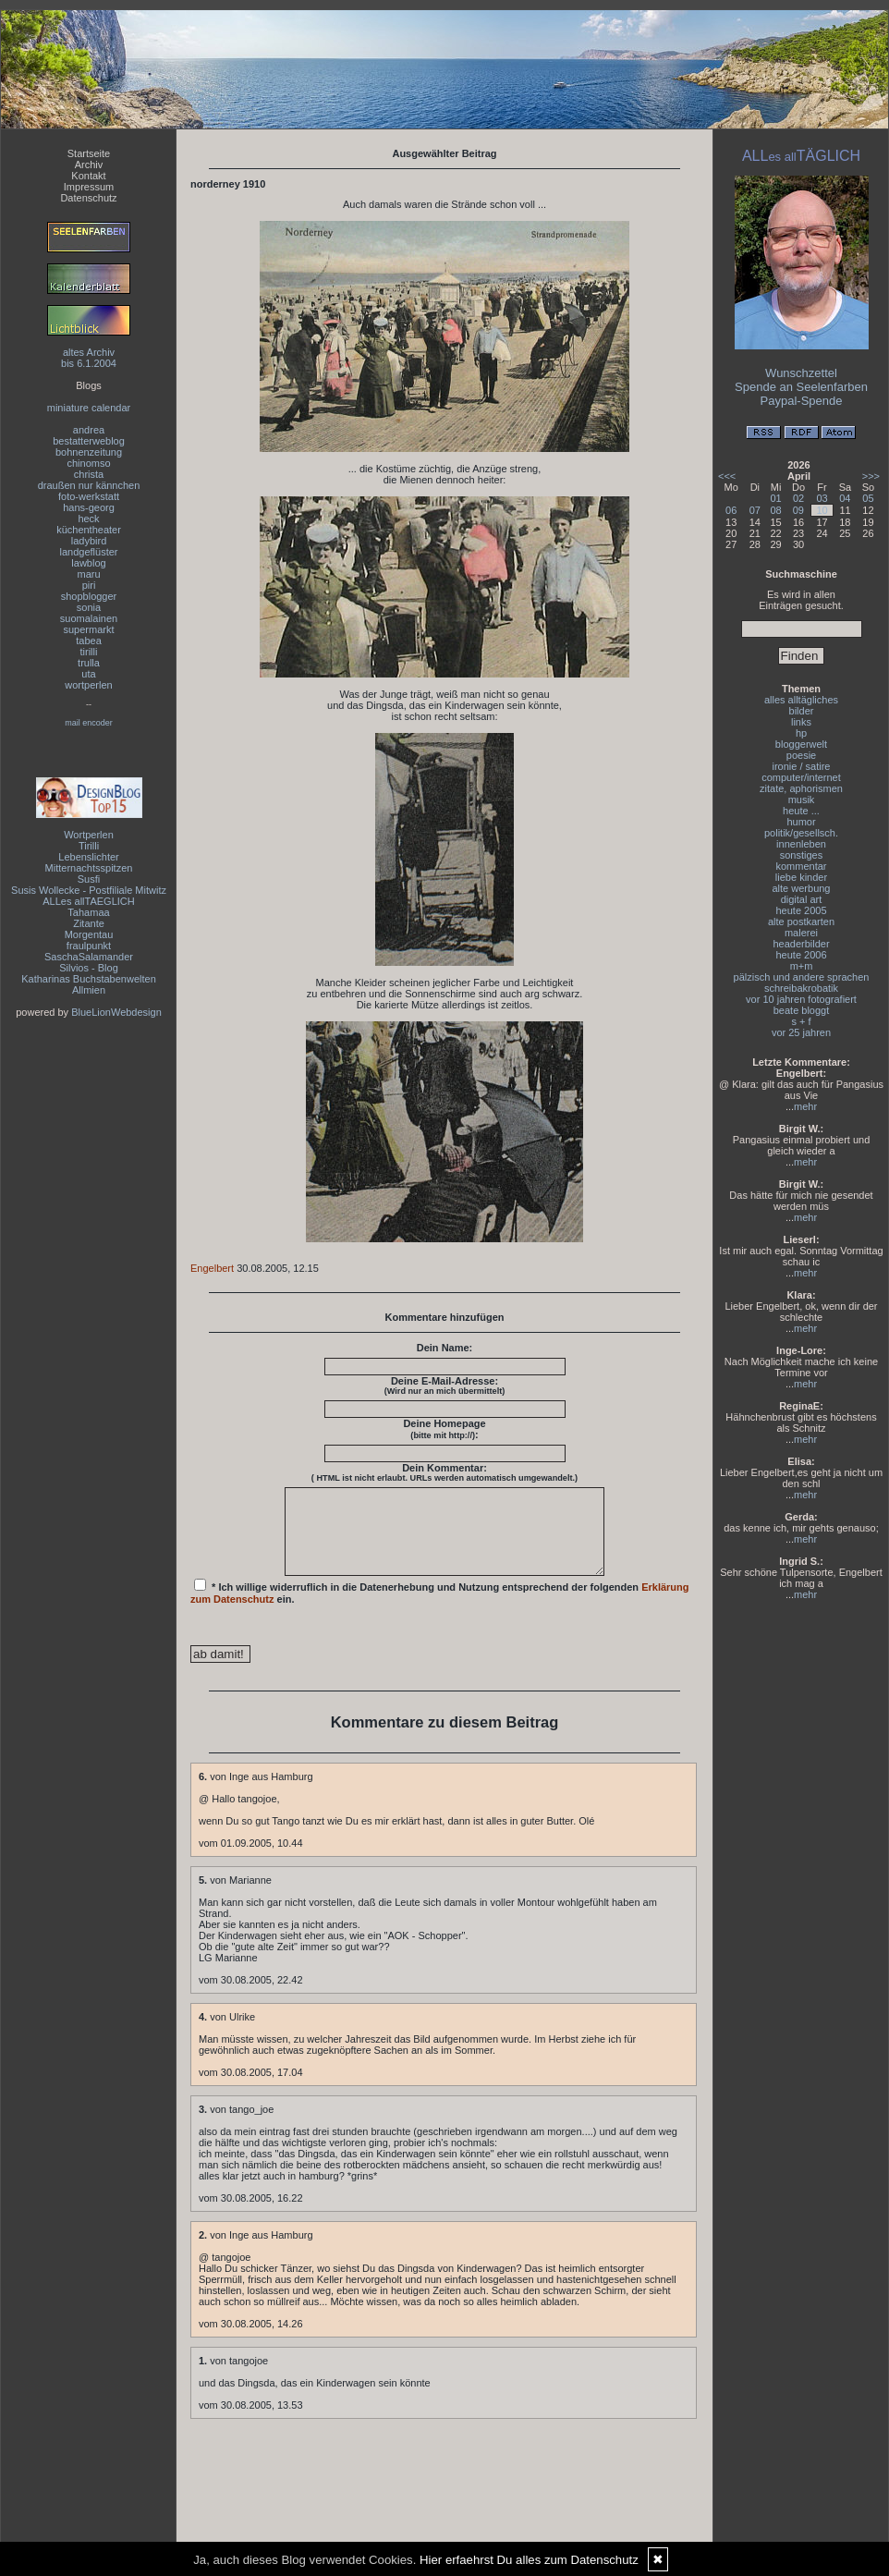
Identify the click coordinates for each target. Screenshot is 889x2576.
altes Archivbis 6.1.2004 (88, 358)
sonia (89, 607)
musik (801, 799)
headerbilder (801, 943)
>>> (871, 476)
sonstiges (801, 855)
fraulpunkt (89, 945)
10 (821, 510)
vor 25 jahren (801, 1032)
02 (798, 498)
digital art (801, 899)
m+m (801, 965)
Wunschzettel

**YOUR TASK**
Reproduce the material above verbatim, line for line, leaving out the pictures.

**FINISHED ANSWER**
Identify the click coordinates for each target. Screenshot is 889x2576.
altes Archivbis 6.1.2004 (88, 358)
sonia (89, 607)
musik (801, 799)
headerbilder (801, 943)
>>> (871, 476)
sonstiges (801, 855)
fraulpunkt (89, 945)
10 (821, 510)
vor 25 jahren (801, 1032)
02 (798, 498)
digital art (801, 899)
m+m (801, 965)
Wunschzettel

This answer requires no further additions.